Mano G vai a julgamento por massacre no Compaj. Ex-líder da FDN, agora do Comando, será julgado por videoconferência

Publicado em 15 de maio, 2018

Mano G será julgado sexta-feira

Por questões de segurança, Mano G, agora do Comando, será ouvido de Catanduvas, no presídio federal onde cumpre pena. Foto: Arquivo

Diretamente envolvido nas duas maiores chacinas ocorridas no Complexo Penitenciário Anísio Jobim (Compaj), o traficante e hoje um dos líderes da facção criminosa Comando Vermelho (CV) e ex-Família do Norte (FDN), Gelson Lima Carnaúba, o Mano G, vai a julgamento na próxima sexta-feira (18), no Fórum Ministro Henoch Reis, a partir de 8h30.

Detido desde 2015   no presídio federal de Catanduvas (PR), ele vai depor por videoconferência, no mesmo formado que foi julgado o narcotraficante João Pinto Carioca, o João Branco, no mês de abril.

Videoconferência

O julgamento em pauta diz respeito à chacina no Compaj de 2002, onde 14 pessoas foram assassinadas e oito ficaram feridas.

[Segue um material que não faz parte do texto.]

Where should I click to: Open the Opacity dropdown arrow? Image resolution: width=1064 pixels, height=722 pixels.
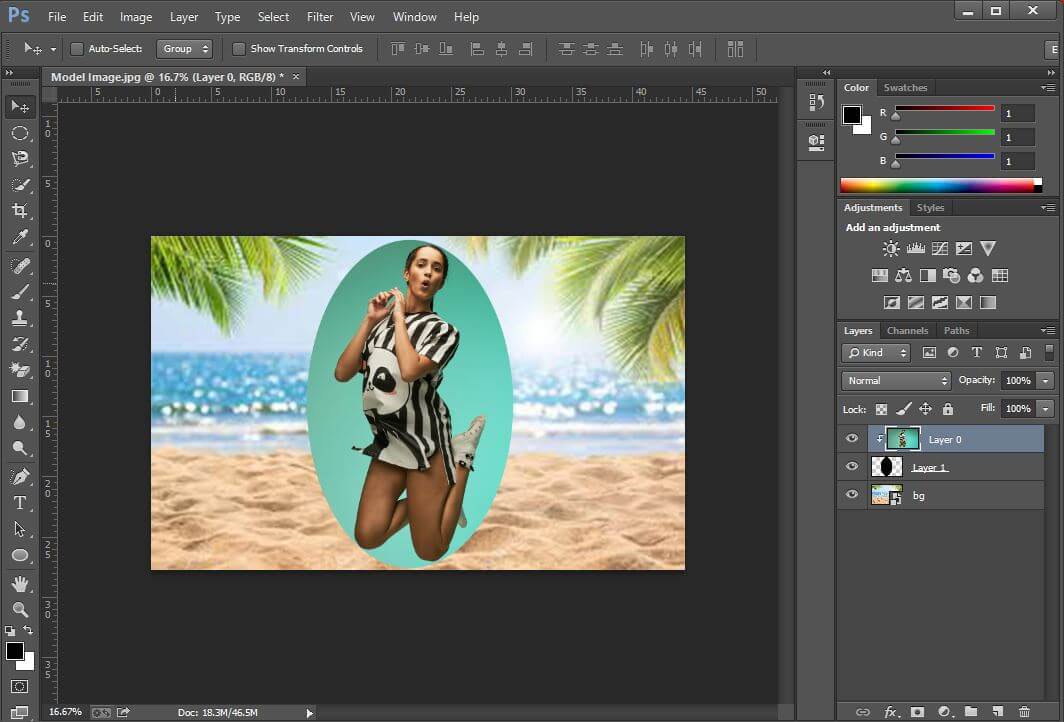tap(1044, 380)
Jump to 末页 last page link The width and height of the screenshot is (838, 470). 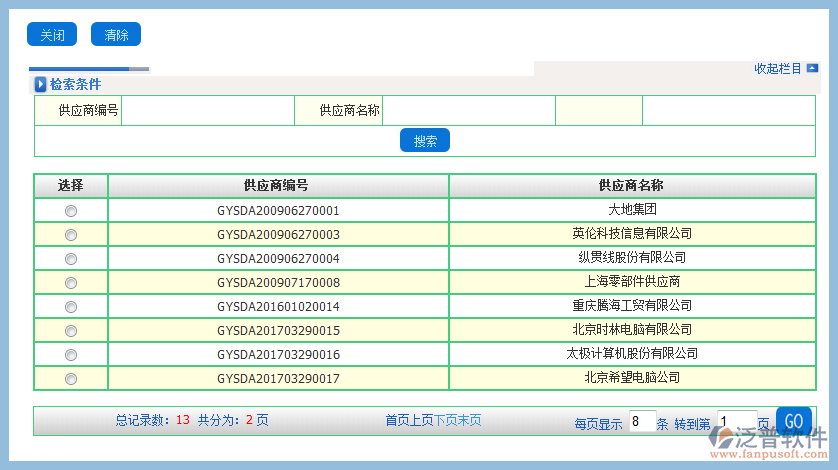pos(469,421)
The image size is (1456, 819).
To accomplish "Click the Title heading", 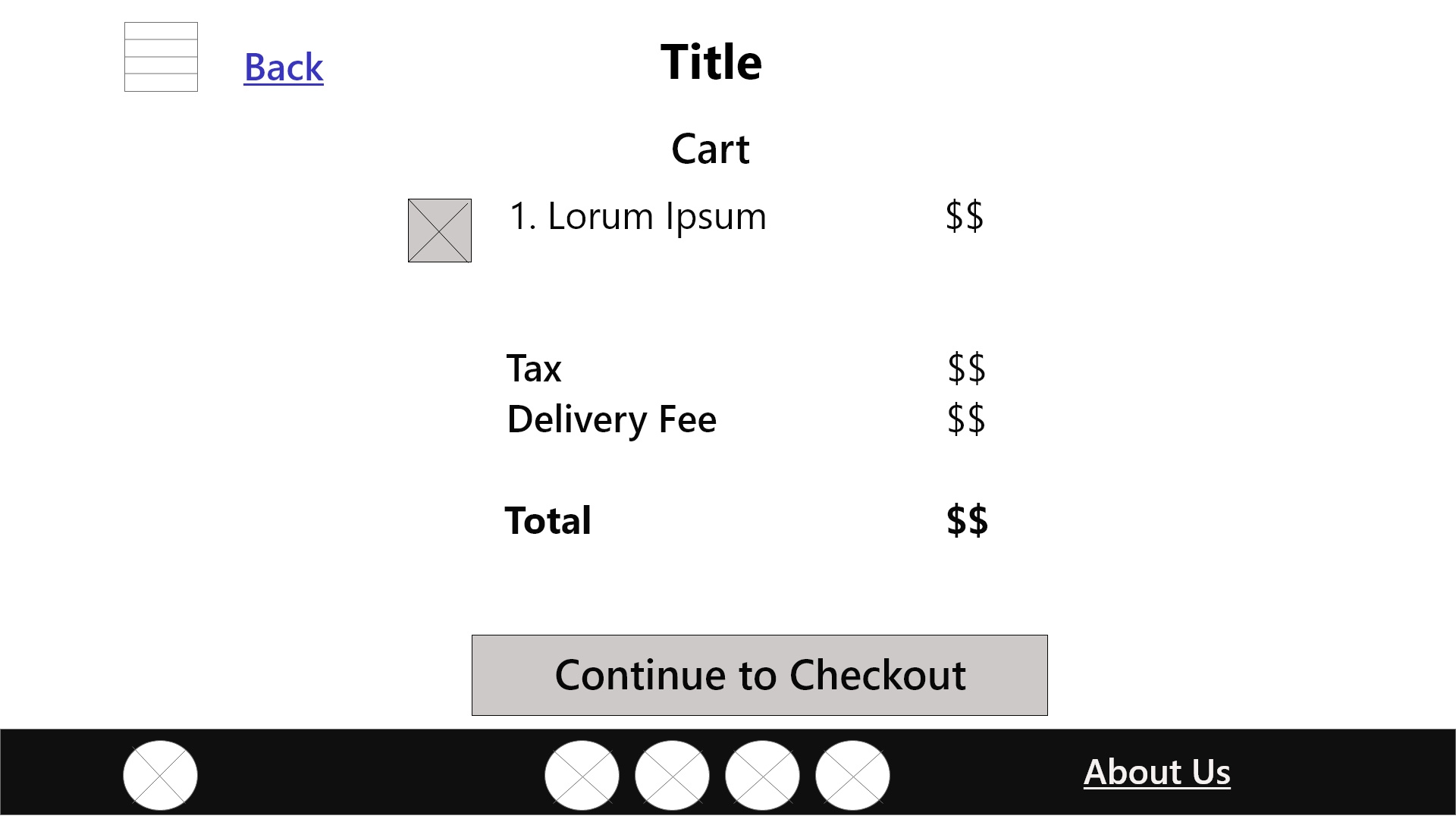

Os réus são Carnaúba, Marcos Paulo da Cruz e Francisco Álvaro Pereira. Esse é o segundo julgamento do crime.

No primeiro julgamento, que aconteceu em 2011, Carnaúba foi condenado a 120 anos prisão, os demais a 100 anos, mas a sentença foi anulada pelo Superior Tribunal de Justiça (STJ), que acatou o pedido da defesa dos réus e determinou a realização de uma nova sessão de julgamento popular.

Marcos Paulo Cruz, preso Manaus, e Francisco Álvaro Pereira, preso em Mossoró (RN), estarão presentes no julgamento.

Segurança

Segundo a assessoria de imprensa do Tribunal de Justiça do Amazonas (TJAM), o sistema de segurança no Fórum Henoch Reis será reforçado com mais policiais, assim como o número de seguranças nos arredores do prédio deve ser aumentado.

Outra denúncia

Foi Carnaúba que fundou com o comparsa Zé Roberto a FDN, hoje o terceiro maior grupo criminoso do país. A chacina do Compaj de 2017 foi uma das maiores do Brasil e em alto grau de violência e barbárie, com decapitações e esquartejamento de vítimas rivais da facção, do Primeiro Comando da Capital (PCC).

Ainda não há data para o julgamento dos 213 réus denunciados pelo massacre, que tem como um dos autores intelectuais e interlocutores o Mano G. Dele também partiu a ordem para a matança, que terminou com 56 mortos no presídio.